Last month’s ProPublica revelations identified what many experts, some lawmakers, and a majority of Americans already knew about the U.S. tax code: Policymakers over the past several decades have created a system that allows some of the nation’s wealthiest individuals to pay little or no federal income tax each year.
Ongoing negotiations over the next round of recovery legislation give Congress an opportunity to reverse course by closing loopholes and rolling back tax cuts for those at the top, thereby raising the revenue needed to strengthen the nation’s infrastructure and respond to economic and racial inequalities, according to a new report from the Center on Budget & Policy Priorities.
Improving and expanding the taxation of wealth will bring more balance to the country’s tax code and raise the revenue we need to invest in a recovery that helps Pennsylvania and other states build a better future and an economy that works for everyone, not just the wealthy. Pennsylvania families contribute to the investments that create opportunity and prosperity for all of us. It’s time for the wealthiest Americans and corporations to do the same. All Pennsylvania members of Congress should support policies to advance tax fairness and fund our recovery.
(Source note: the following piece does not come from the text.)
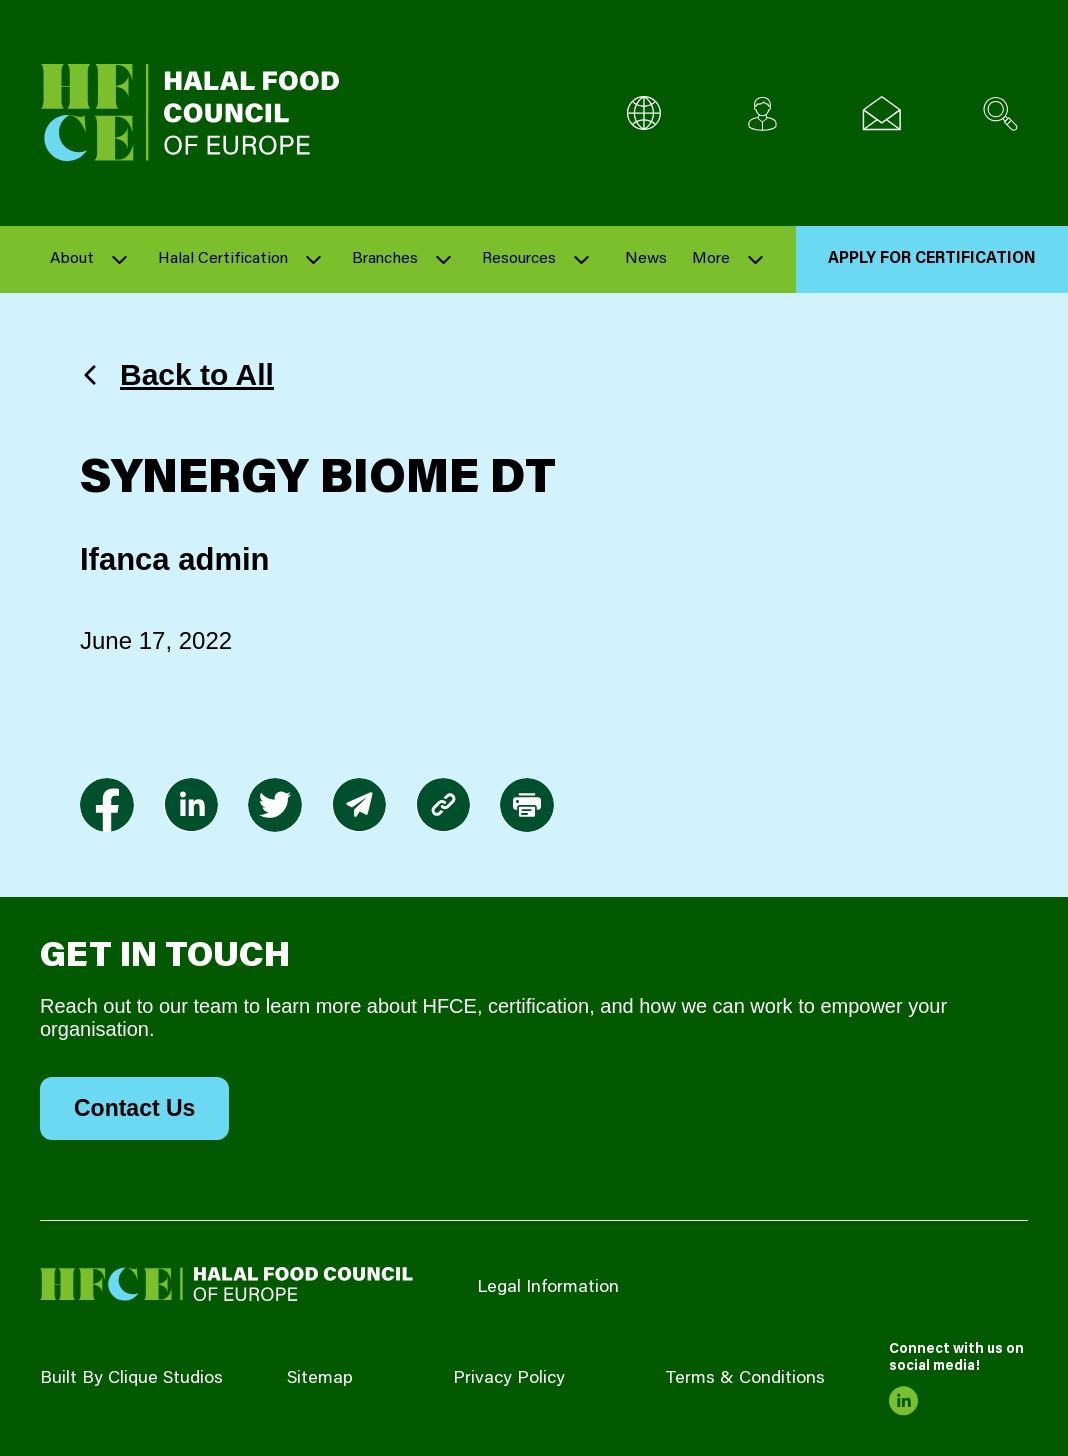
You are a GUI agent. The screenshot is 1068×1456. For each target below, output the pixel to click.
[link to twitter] (275, 805)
The federal income tax accounts for roughly half of all federal revenue. And it’s essentially a voluntary tax for the richest Americans because much of their income comes in the form of gains in the value of their stocks and other assets and they can avoid taxes on those capital gains if they hold onto their assets rather than sell them.
The tax breaks and loopholes that make this possible have been expanded in recent years, including in the 2017 Trump tax cuts, helping to widen the enormous gaps in income and wealth between the nation’s richest and everyone else.
Many state and local tax codes worsen America’s economic and racial inequities by asking low- and middle-income taxpayers to pay a larger share of their income in taxes than the wealthiest taxpayers. In Pennsylvania, those with the lowest incomes (20% of taxpayers) face an average state and local tax rate that is more than twice the rate paid by the top 1 percent of households in the state. The average effective state and local tax rate is 13.8% for the lowest-income 20 percent of individuals and families, 11.1% for the middle 20 percent, and 6% for the top 1 percent.
To ensure the wealthiest Americans pay their fair share and contribute to much-needed public investments, federal lawmakers should address flaws in the U.S. tax code with the following reforms, all of which would affect only households with incomes above $400,000:
- Make more income of the nation’s wealthiest taxable each year (e.g., their unrealized capital gains)—or at least at some point. President Joe Biden has proposed taxing capital gains that have escaped taxation at the end of an individual’s lifetime.
- Reduce tax breaks tied to income for the wealthiest households. The president has also proposed eliminating the lower tax rates on capital gains and dividends for those with incomes over $1 million, taxing that income at the same tax rate as salaries and interest, and eliminating the deduction for pass-through income created in 2017. A new tax on the incomes of millionaires should also be strongly considered.
- Bolster other taxes, such as the corporate income tax and the estate tax, which fall most heavily on the wealthiest households. President Biden has proposed increasing the corporate tax rate to 28 percent, along with international tax changes to address the longstanding and rampant use of tax havens.
While none of these proposals alone would ensure that wealthy tax filers pay a fair amount of taxes, together they represent a commonsense step in the direction of greater tax fairness.